> **Task prompt**: Report, in full, each line of the material below in which the string "mars" occurs.

----- Entries provided -----

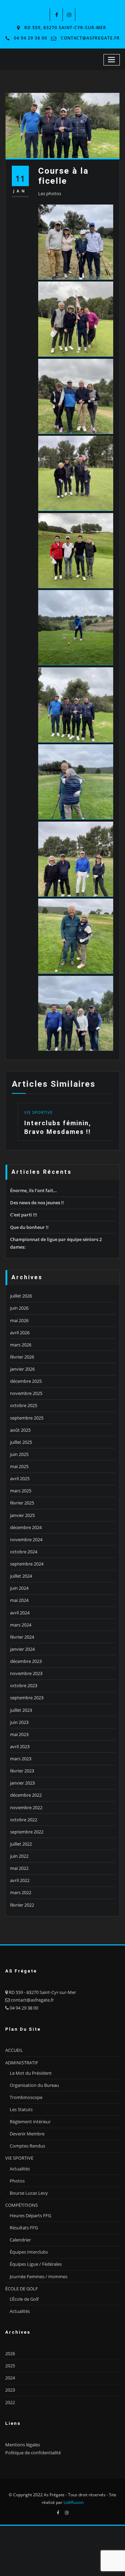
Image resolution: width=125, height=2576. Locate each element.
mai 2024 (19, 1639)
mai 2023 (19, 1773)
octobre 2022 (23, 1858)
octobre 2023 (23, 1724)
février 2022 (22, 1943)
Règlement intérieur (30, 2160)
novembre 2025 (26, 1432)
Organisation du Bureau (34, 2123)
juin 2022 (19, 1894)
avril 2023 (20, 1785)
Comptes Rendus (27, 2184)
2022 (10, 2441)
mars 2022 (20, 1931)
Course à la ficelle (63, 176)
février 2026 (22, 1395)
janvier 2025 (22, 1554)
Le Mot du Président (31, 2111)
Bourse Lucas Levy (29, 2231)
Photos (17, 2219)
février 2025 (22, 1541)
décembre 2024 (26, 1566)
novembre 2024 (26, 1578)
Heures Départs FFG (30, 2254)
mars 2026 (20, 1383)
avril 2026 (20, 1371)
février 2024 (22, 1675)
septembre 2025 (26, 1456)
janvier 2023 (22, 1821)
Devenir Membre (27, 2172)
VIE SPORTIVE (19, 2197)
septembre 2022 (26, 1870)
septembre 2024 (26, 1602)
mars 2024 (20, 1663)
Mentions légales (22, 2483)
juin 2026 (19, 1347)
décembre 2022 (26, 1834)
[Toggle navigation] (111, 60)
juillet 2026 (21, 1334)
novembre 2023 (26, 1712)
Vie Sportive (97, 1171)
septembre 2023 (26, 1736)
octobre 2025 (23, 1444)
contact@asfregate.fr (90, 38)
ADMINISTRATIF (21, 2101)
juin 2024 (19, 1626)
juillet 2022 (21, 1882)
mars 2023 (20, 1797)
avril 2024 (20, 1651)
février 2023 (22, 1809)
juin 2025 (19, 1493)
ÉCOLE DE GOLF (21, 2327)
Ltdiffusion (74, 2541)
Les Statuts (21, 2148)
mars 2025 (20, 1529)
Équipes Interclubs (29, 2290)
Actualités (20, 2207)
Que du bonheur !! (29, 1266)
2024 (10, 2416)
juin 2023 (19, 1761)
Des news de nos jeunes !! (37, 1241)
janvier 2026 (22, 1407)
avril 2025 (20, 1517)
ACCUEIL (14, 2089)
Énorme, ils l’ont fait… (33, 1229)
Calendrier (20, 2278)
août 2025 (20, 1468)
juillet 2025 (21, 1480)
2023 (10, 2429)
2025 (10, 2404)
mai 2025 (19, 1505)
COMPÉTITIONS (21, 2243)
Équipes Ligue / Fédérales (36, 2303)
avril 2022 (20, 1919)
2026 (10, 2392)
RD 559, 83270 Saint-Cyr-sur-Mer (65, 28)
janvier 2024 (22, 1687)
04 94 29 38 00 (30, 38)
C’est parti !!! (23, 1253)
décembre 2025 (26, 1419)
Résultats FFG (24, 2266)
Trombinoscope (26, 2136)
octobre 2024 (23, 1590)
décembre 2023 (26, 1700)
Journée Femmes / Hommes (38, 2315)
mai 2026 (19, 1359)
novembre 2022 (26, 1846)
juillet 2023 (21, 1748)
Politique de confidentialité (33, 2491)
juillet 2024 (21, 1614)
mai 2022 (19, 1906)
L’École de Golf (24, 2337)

-----

> **Result**:
mars 2022 (20, 1931)
mars 2026 (20, 1383)
mars 2024 (20, 1663)
mars 2023 (20, 1797)
mars 2025 (20, 1529)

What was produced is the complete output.